Anche per pasta e riso la parola d’ordine è trasparenza

Elisa Fassi

Se c’è una cosa della quale gli italiani possono andare fieri è la severità nelle regole sugli alimenti. Non sono tutti così severi i paesi europei nell’applicazione delle regole per la tutela di agricoltori e consumatori. Anni di battaglie anche al Parlamento Europeo cominciano a portare qualche frutto.

Sono entrati pienamente in vigore i decreti che consentono ai consumatori di  conoscere il luogo di coltivazione del grano e del riso. La provenienza degli alimenti non è certo garanzia di qualità, ma sicuramente alcune informazioni aiutano a capire, e quindi a scegliere, cosa mangiamo. Dopo aver reso obbligatoria l’origine di alcuni alimenti sulle etichette di carni, pesce, frutta, verdura, uova, formaggi, latte, olio e passata di pomodoro, ora anche pasta e riso dovranno obbligatoriamente indicare il luogo di provenienza e di lavorazione.

Per quanto riguarda la pasta l’etichetta dovrà contenere indicazione sia  della coltivazione del grano, sia della macinazione (o molitura), per il riso il paese di coltivazione, quello di lavorazione e di confezionamento. Se tutte le fasi avvengono nello stesso paese sarà possibile indicare per es.: origine Italia. 

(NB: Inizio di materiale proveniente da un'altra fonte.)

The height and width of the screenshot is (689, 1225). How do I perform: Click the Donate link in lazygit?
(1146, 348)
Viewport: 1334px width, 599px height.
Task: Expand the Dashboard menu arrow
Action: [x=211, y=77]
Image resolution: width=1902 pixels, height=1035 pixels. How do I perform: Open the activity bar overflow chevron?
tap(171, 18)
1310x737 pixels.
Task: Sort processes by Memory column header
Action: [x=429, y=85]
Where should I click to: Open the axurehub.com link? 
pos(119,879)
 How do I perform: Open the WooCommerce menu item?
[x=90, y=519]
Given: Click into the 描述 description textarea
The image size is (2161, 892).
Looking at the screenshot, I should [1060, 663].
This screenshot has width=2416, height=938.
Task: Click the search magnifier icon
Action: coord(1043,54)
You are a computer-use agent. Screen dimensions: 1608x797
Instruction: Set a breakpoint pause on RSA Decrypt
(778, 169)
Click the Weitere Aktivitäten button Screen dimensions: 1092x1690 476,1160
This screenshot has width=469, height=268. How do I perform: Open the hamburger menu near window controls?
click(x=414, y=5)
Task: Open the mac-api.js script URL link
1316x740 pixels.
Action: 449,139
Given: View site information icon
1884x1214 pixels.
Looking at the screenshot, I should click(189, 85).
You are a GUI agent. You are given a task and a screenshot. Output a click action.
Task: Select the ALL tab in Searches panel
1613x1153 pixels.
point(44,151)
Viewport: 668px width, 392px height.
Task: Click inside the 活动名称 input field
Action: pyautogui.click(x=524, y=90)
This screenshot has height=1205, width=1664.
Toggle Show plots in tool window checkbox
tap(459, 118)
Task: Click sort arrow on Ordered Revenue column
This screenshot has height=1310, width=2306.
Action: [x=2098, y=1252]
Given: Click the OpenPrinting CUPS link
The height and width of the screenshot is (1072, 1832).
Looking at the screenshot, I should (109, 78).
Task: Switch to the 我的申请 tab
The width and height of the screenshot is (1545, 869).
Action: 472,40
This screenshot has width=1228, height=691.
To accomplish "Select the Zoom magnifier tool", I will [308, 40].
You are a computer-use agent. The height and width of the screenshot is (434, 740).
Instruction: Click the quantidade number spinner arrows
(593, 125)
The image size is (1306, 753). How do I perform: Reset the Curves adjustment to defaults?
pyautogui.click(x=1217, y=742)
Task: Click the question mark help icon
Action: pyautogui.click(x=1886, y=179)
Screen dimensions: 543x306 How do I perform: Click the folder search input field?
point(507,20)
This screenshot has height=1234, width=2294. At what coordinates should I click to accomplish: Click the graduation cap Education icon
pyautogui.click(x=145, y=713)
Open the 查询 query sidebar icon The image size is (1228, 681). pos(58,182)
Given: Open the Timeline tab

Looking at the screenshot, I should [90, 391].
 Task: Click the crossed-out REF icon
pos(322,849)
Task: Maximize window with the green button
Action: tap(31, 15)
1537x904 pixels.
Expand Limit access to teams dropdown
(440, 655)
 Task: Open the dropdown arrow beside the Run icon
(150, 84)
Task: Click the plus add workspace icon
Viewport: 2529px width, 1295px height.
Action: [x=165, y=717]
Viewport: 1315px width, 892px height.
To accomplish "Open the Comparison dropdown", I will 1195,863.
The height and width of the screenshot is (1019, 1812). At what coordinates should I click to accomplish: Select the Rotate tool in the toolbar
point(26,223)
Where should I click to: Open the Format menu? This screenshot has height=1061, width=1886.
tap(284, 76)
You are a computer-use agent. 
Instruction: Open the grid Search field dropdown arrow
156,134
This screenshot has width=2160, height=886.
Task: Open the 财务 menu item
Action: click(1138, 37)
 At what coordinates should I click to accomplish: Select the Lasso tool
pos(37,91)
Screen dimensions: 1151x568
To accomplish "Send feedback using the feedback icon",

In Italia la produzione di pasta si aggira intorno a 3,2 milioni di tonnellate. Di questa una buona parte finisce sulle tavole degli italiani  (ne mangiamo 24 kg a testa in un anno) mentre il resto viene esportato. Negli ultimi anni Coldiretti ha però segnalato come, a causa della concorrenza sleale, l’esportazione di pasta sia diminuita. Anche riguardo la produzione di riso possiamo vantare dati di tutto rispetto: il 50% del riso prodotto in Europa  è italiano. Inoltre l’Italia è l’unico paese al mondo ad avere imposto una classificazione per varietà e oltre la metà della produzione  (56%) viene esportata in Europa.

Difendere l’origine e la qualità dei nostri prodotti è importante perché, inutile dirlo, la pasta italiana è la migliore del mondo e la qualità del riso non è da meno.